* Estratto del documento
- - -
Mentre il mercato dell’arte flette il Qatar avrà Art Basel e un padiglione permanente ai Giardini della Biennale:

Un immagine dell’edizione 2024 di Art Basel a Basilea. Courtesy Art Basel

Art Basel (la più importante fiera d’arte al mondo) a febbraio del prossimo anno inaugurerà la sua prima esposizione in Qatar. Si tratterà della quinta sede (dopo Basilea, Miami Beach, Hong Kong e Parigi) per la rassegna fondata da un gruppo di galleristi svizzeri nel 1970 e della prima nel Medio Oriente. Sarà una evidente risposta alla crisi che affligge il mercato dell’arte da alcuni anni a questa parte e che secondo il rapporto “Art Basel and UBS Global Art Market Report” (considerato il più attendibile indicatore della salute delle transazioni artistiche ed edito dalla stessa Art Basel) avrebbe portato a una perdita del 12 per cento nel solo 2024. Ma anche di una scommessa in un’area del mondo in cui più Paesi (in rapporti non sempre idilliaci tra loro) si contendono il primato culturale con investimenti milionari.

Il Qatar comunque non se la cava male in questa competizione, visto che, oltre ad essersi aggiudicato Art Basel, istituirà anche un padiglione permanente ai Giardini della Biennale di Venezia.

Ad annunciare l’ingresso di Art Basel nel Golfo Persico sono stati la società svizzera madre della fiera, MCH Group, insieme alla governativa mediorientale Qatar Sport Investments e alla QC+ (sempre con sede in Qatar).

La Sceicca Al Mayassa Bint Hamad bin Khalifa Al Thani, che, oltre ad essere presidente dei musei del Qatar, dal 2006 supervisiona il programma di progetti culturali del paese, ha dichiarato: “Nell'ambito della Visione Nazionale 2030 di Sua Altezza l'Emiro, il Qatar si sta trasformando in un'economia basata sulla conoscenza, con la cultura e le industrie creative che contribuiscono a guidare la strada”. Un obiettivo per cui il Qatar compete con l’Arabia Saudita (tra l’altro entrambi auspicano di raggiungerlo nello stesso anno).
- - -
Posizioni di parole ed elementi:
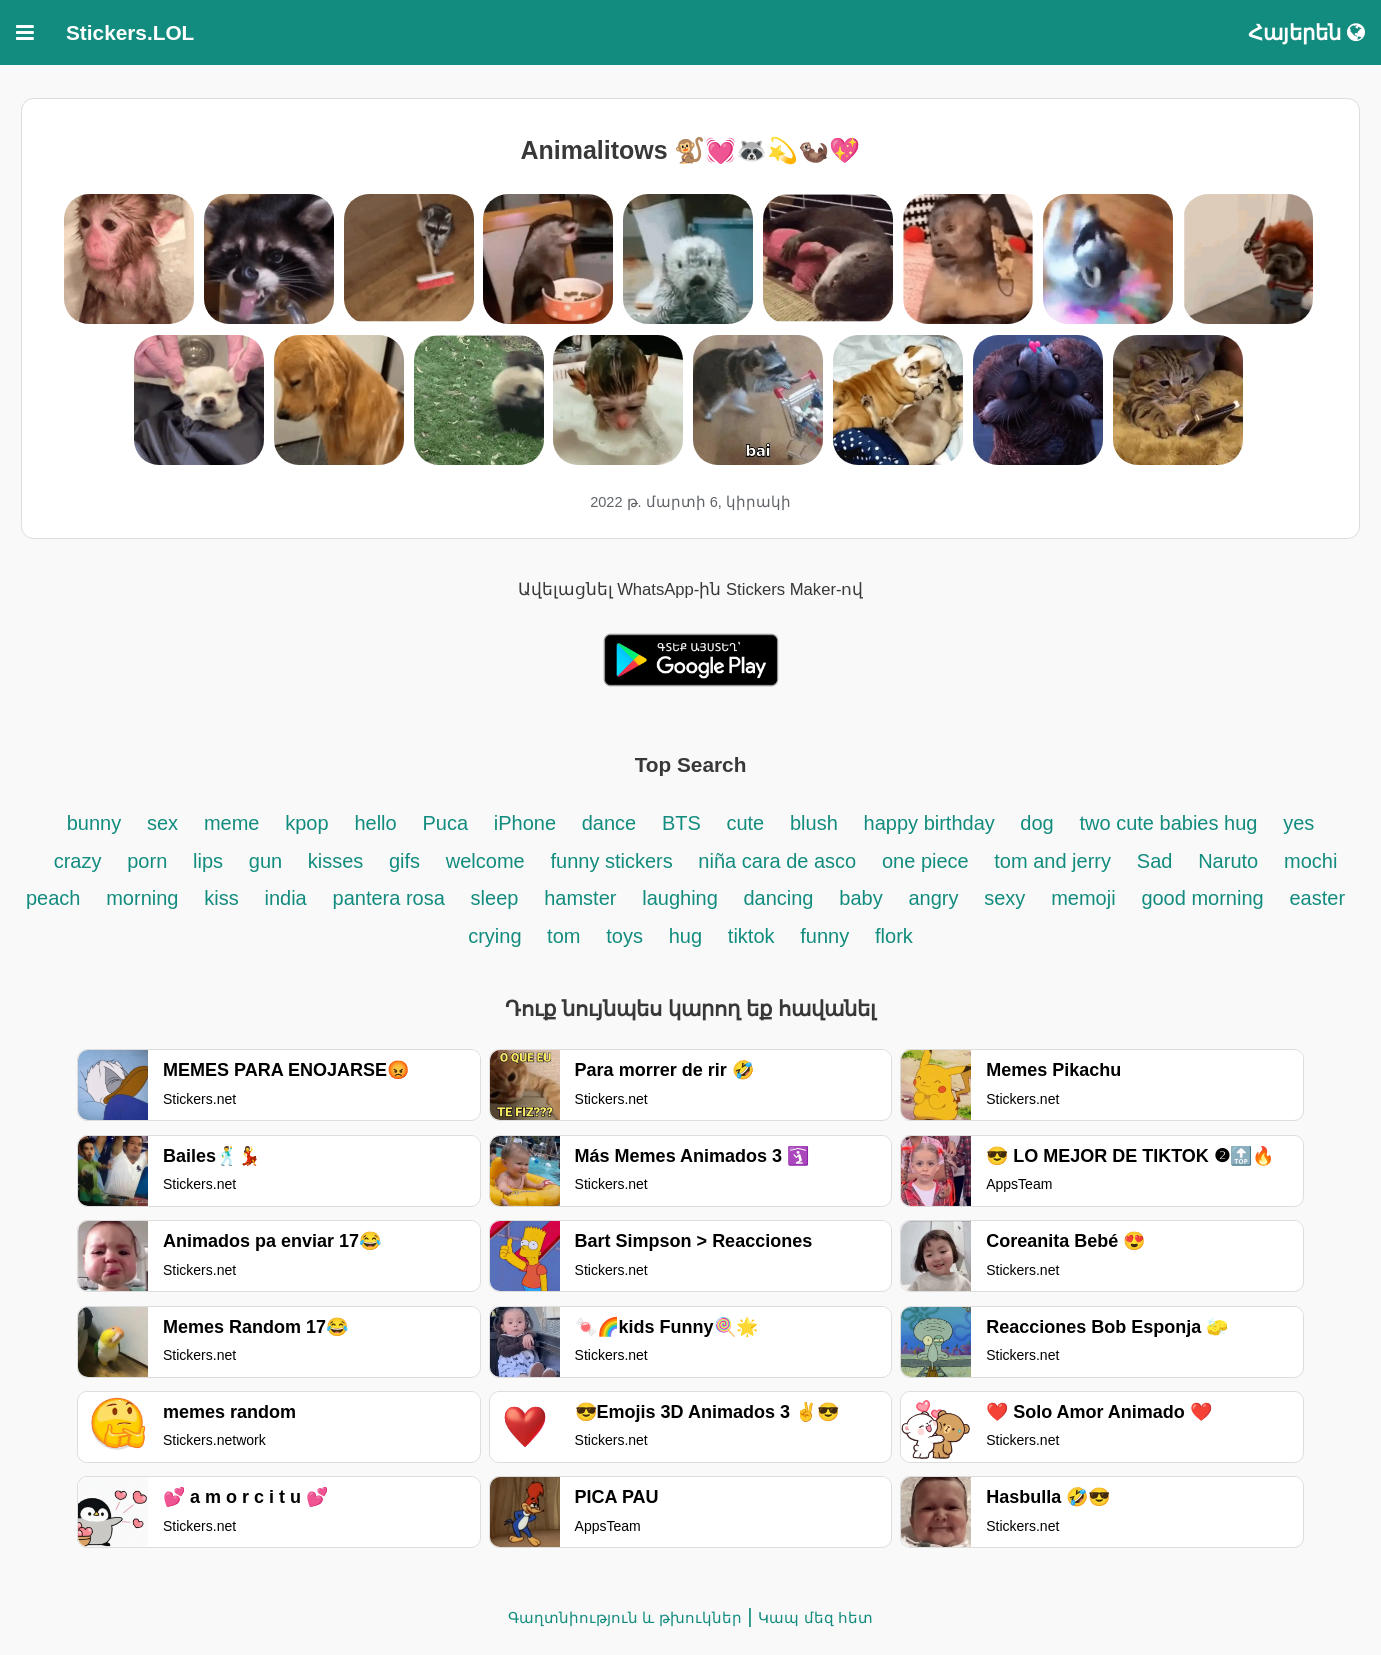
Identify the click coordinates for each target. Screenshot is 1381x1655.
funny (824, 936)
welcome (485, 861)
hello (375, 823)
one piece (928, 861)
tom (563, 936)
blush (814, 823)
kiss (221, 898)
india (285, 898)
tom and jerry (1052, 861)
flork (894, 936)
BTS (684, 823)
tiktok (751, 936)
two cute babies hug (1169, 823)
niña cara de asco (777, 861)
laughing (682, 898)
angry (933, 898)
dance (609, 823)
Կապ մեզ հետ (815, 1617)
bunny (94, 823)
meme (232, 823)
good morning (1202, 898)
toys (624, 936)
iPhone (528, 823)
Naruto (1228, 861)
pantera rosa (389, 898)
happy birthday (932, 823)
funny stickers (615, 861)
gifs (404, 861)
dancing (778, 898)
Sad (1155, 861)
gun (268, 861)
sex (162, 823)
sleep (495, 898)
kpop (306, 823)
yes (1298, 823)
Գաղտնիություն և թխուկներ (624, 1617)
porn (147, 861)
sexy (1004, 898)
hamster (580, 898)
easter (1317, 898)
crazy (78, 861)
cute (745, 823)
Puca (445, 823)
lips (208, 861)
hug (685, 936)
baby (860, 898)
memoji (1083, 898)
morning (142, 898)
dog (1036, 823)
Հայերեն (1306, 32)
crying (497, 936)
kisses (338, 861)
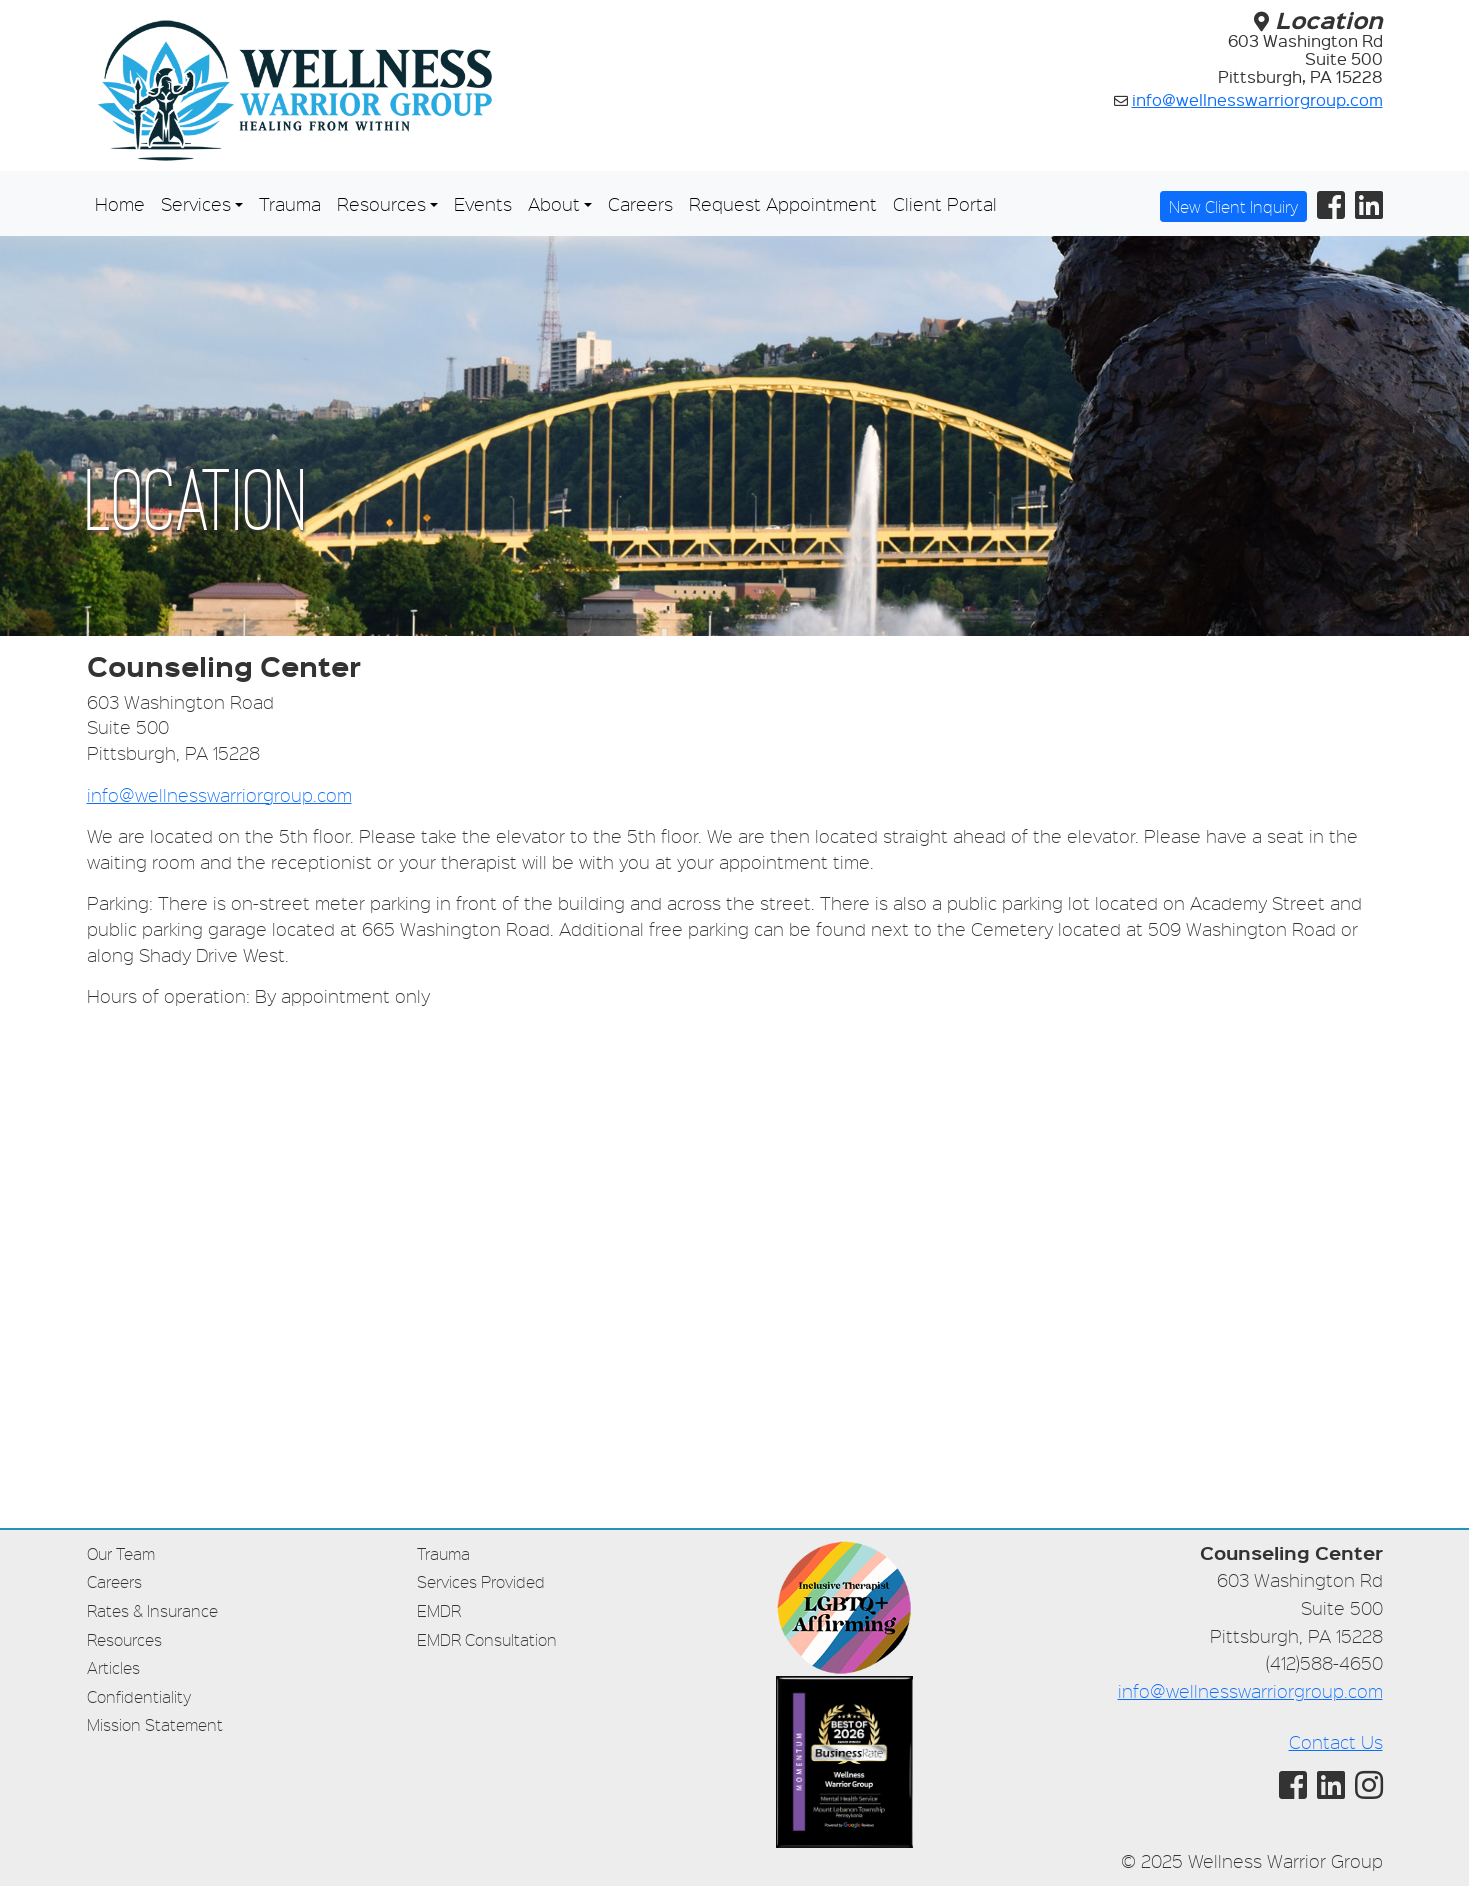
- - -
* Obiettivo dichiarato
Rispondi a queste domande sull'articolo dedicato ad Art Basel in Qatar:
1. In che anno è stata fondata Art Basel?
2. Secondo il rapporto citato, quale perdita avrebbe subito il mercato dell'arte nel 2024?
3. Qual è la società svizzera madre della fiera?
L'elenco non ha alcun ruolo qui.

* Risultato corretto
1. Nel 1970.
2. Una perdita del 12 per cento.
3. MCH Group.